The Institute will also include an archive, where all the books, pamphlets, and other materials Reese has collected—and been gifted by poultry researchers and their families—over the years can be preserved and shared. “He has the definitive national history of pre-industrial poultry in his attic,” says Taylor.
The Institute’s entrance will also lead visitors directly into a teaching kitchen and dining room—as reaching chefs and eaters is core to the mission of preserving heritage breeds.
Reese’s own relative success—or the fact that he has been able to keep his small operation solvent—in recent years, is due almost entirely to the support of chefs around the country, chefs like David Chang, Danny Meyer, Mario Batali, April Bloomfield, and others, who began buying his birds early on and now provide a consistent, reliable market for his meat. Alice Waters of Chez Panisse has also gotten on board. “[Chefs] are the ones who are driving the economy and getting the word out,” says Patrick Martins.
“I hope the Institute can be a center for gastronomy, as it’s defined in the Slow Foods world—meaning it includes all the elements that go into understanding the source of the food,” adds Martins. He points to other similar cultural centers such as the University of Gastronomic Sciences in Pollenzo, Italy, as well as Blue Hill at Stone Barns and the Land Institute in Salinas, Kansas.
Martins adds that if Reese can train people to the point where he trusts them enough to pass on his lines of heritage breeds to them, “he’d be like a Johnny Appleseed of poultry.”
Reese is understandably protective of the genetic lines he manages. But he says the larger point is training people how to breed animals that meet the standards of the American Poultry Association. “The problem is, we have no knowledgeable breeders anymore,” he says, adding that he trained for 40 years under his mentor Norman Kardosh to learn how to breed and maintain standard-bred turkeys. “Norman used to say that he could sell you the best of the flock but if you do not know how to pick the best for the next generation they will fall apart in two years.”
If things go as planned, the Good Shepherd Institute will occupy between 20,000 and 30,000 square feet, and Taylor estimates it will cost between $4 and $5 million to build.

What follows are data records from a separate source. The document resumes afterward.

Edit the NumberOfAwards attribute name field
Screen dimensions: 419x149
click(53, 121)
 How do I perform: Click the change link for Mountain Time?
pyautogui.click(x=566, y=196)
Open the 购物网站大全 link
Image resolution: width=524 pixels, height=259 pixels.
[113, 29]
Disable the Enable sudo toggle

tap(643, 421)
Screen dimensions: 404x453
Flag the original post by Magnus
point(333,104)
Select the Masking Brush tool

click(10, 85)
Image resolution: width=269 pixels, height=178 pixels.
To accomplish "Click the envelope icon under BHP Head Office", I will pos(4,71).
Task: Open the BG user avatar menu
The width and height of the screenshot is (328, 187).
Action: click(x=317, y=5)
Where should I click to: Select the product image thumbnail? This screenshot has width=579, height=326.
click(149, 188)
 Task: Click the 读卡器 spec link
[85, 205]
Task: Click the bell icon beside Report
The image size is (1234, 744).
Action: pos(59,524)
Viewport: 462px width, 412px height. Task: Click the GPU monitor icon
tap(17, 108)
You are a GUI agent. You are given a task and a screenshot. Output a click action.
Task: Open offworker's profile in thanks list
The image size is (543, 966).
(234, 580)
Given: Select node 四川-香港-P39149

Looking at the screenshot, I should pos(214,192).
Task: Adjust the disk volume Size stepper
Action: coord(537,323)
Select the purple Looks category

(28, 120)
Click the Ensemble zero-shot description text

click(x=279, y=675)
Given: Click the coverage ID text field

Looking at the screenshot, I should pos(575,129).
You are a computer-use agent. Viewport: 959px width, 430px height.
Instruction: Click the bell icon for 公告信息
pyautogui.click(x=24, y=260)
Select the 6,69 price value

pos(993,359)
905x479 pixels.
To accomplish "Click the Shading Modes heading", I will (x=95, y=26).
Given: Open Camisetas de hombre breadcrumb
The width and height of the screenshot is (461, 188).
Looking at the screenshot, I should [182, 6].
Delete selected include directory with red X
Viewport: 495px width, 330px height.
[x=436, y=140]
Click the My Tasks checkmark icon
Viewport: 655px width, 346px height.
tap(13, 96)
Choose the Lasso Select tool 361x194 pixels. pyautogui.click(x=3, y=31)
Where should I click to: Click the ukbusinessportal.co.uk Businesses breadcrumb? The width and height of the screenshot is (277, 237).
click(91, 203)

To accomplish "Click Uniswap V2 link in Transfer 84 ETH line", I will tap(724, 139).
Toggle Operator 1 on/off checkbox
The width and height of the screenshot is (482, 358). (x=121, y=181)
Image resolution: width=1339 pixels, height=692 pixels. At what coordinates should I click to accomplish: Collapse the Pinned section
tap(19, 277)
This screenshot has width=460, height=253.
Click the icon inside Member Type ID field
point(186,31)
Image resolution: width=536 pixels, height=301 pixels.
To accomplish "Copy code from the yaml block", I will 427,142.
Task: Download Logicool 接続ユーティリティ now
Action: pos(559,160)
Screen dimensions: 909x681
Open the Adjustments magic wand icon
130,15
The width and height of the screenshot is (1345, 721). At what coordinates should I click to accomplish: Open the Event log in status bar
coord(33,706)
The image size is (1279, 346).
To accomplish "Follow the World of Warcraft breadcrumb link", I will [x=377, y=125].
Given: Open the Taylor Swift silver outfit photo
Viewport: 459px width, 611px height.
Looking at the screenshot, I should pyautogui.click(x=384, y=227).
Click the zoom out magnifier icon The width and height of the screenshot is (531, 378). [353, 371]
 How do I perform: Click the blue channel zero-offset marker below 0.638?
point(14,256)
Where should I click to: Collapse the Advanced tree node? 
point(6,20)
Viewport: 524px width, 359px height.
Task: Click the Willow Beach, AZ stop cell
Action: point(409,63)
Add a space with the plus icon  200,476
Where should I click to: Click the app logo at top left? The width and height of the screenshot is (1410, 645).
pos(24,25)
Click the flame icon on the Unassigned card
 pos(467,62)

Building out the programming and hiring a staff will require a separate budget, but it’s still too early to say how much they’ll need to raise for that piece of the project.
It’s a significant investment. But when you consider the larger value, it may be a small price to pay for what it could yield.
Across the globe, nearly 100 livestock breeds went extinct between 2000 and 2014 and another 17 percent of all farm animal breeds in the world are at risk of extinction. The United Nations sees livestock biodiversity as a “vital tool against climate change” and included the genetic diversity of both plants and animals in its most recent sustainable development goals.
In that light, says EJF’s Simone Friedman, “Frank is really providing a benefit to society overall. It’s an important thing he’s doing for the world—with implications for human health, the environment, and helping animals. He’s a hero.”
For Reese, however, recognition is less important that preservation. A friend recently asked him what he plans to do if the Institute doesn’t come together. “I said, ‘I’ll continue to raise turkeys and chickens as I always have,’” he answered. “It has always been about them—about saving them.”